Document segment:
☆ ☆ ☆ ☆

Im no expert, but if you extend both upper/lower arms, wouldn't it just give it the front wheel drive effect? As in the whole wheel stick out? Wouldnt look good with the wheels sticking out up front and the back wheels at the normal position  :dunno: :dunno:


----------



## Juiced84buickregal (Apr 3, 2009)

Im thinkin of extending my a arms in my 84 regal i got a set of stock uppers an lowers out of a regal...now i dont know how much to extend them? or if i should angel an extend what u guys think? is 2" extension to much ? i live in surrey bc canada u think cops an dot would have a problem with 2 inches ?


----------



## Silentdawg (Jul 19, 2005)

a lil bulldog look is ok, but I see many car with way way overextendet arms, doesnt that counteract the purpose of relieving stress on the ball joint?


----------



## Silentdawg (Jul 19, 2005)

kinda like this


----------



## AndrewH (Dec 12, 2002)

No one knows why. I've seen the reason change alot over the last decade. You see the fad now is to have way too much..

I do it cuz positive camber when dropped looks better that negative camber when raised. 1/2 5/8.

People say it releives stress,but that doesnt mean anything to me,until I get some numbers. I know how far my balljoints can go, and how strong they are at those angles. The angle when the suspension is compressed is just as much of an issue as when its raised,if not more. The more your lengthen the upper arm outwards, the worse the angle will be when the car comes down.

☆ ☆ ☆ ☆

Click-target data
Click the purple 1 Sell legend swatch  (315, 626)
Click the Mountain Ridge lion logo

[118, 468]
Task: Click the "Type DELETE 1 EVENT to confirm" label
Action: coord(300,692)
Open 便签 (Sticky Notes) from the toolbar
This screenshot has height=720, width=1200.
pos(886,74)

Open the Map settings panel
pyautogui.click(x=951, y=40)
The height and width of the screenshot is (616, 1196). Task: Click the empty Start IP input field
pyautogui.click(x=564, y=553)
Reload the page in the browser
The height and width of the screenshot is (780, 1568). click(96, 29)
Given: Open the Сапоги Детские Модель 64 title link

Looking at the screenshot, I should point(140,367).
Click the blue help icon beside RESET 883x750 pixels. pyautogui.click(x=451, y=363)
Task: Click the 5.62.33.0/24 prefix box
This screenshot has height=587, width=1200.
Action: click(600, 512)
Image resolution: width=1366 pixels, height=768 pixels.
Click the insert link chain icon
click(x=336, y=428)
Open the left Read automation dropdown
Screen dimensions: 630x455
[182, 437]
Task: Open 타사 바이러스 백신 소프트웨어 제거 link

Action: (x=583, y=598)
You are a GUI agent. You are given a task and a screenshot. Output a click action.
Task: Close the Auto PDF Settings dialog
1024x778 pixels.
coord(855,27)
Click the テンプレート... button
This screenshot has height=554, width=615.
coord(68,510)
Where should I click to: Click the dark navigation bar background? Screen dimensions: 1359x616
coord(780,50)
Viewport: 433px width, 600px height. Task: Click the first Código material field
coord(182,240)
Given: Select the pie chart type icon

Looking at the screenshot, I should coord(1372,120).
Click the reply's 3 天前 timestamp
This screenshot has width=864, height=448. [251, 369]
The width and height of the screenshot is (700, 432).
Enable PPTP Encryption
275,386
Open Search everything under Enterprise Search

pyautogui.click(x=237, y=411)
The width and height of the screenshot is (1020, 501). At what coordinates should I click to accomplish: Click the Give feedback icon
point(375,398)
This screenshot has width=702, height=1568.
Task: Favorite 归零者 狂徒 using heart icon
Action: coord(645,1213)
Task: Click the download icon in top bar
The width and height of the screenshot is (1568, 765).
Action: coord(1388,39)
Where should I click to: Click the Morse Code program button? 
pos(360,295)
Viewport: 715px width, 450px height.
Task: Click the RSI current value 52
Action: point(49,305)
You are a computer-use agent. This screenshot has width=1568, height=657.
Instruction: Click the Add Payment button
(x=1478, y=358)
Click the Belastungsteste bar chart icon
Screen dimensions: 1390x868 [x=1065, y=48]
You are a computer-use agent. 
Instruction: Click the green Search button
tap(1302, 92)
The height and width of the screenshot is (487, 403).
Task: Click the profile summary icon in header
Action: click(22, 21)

☆ ☆ ☆ ☆

Given instruction A:
Answer these questions about the forum thread on extending A-arms:
(i) What car does Juiced84buickregal say he is thinking of extending the A-arms on?
(ii) Where does that poster say he lives?
(iii) According to AndrewH, positive camber when dropped looks better than what?
Given instruction B:
Write out the passage of the A-arm thread that opens with the words containing "a lil bulldog" and closes with "the ball joint?", switching "ball joint" to "tie rod end".
Given instruction C:
Pick up the forum thread about extending A-arms after its final sentence and carry it on for a few more sentences.

Task output A:
(i) His 84 Regal.
(ii) Surrey, BC, Canada.
(iii) Negative camber when raised.

Task output B:
a lil bulldog look is ok, but I see many car with way way overextendet arms, doesnt that counteract the purpose of relieving stress on the tie rod end?

Task output C:
If it helps the hop, its by storing energy in the tires when the car lands, since theres not alot of camber change the soak up the arc of the lower arm. (the bottom of the tire goes outward when the car lands)


----------



## kromatized (Nov 13, 2002)

So what's the best extension on a 60's Impala, 1 inch?

And when do the wheels ride straight when the car is locked up, mid level or low?

Thanks...


----------



## Juiced84buickregal (Apr 3, 2009)

so what would u suggest i dont wanna i never done a arms before an my buddy is about to do mine extend an reenforce the uppers as well as lowers so what would be best on my 84 regal ? people say 1.5 ? is that good? i like the bull dog look but dont wanna get the cops or dot on my ass ?


----------



## kustom_caddi88 (May 17, 2008)

i got 1 1/4 extension and mine bull dogs a lil n ppl say i went to far...as for a hop wise i think it helpd alot cuz my car never used to hop now it does...but ive heard plenty of reasons to extend the uppers the 2 main iv heard is to help out wit the spring to str8n the wheel out when ur hoppin n realeven the ball joint stress


----------



## Juiced84buickregal (Apr 3, 2009)

so would u say 1.5 is ok to do ? i dont wanna hit fenders either that wouldnt be good but i do wanna hop an i do like the bull dog look so wat would u say guys ?


----------



## Juiced84buickregal (Apr 3, 2009)

that looks cool how much u think those are extended ?


----------



## Juiced84buickregal (Apr 3, 2009)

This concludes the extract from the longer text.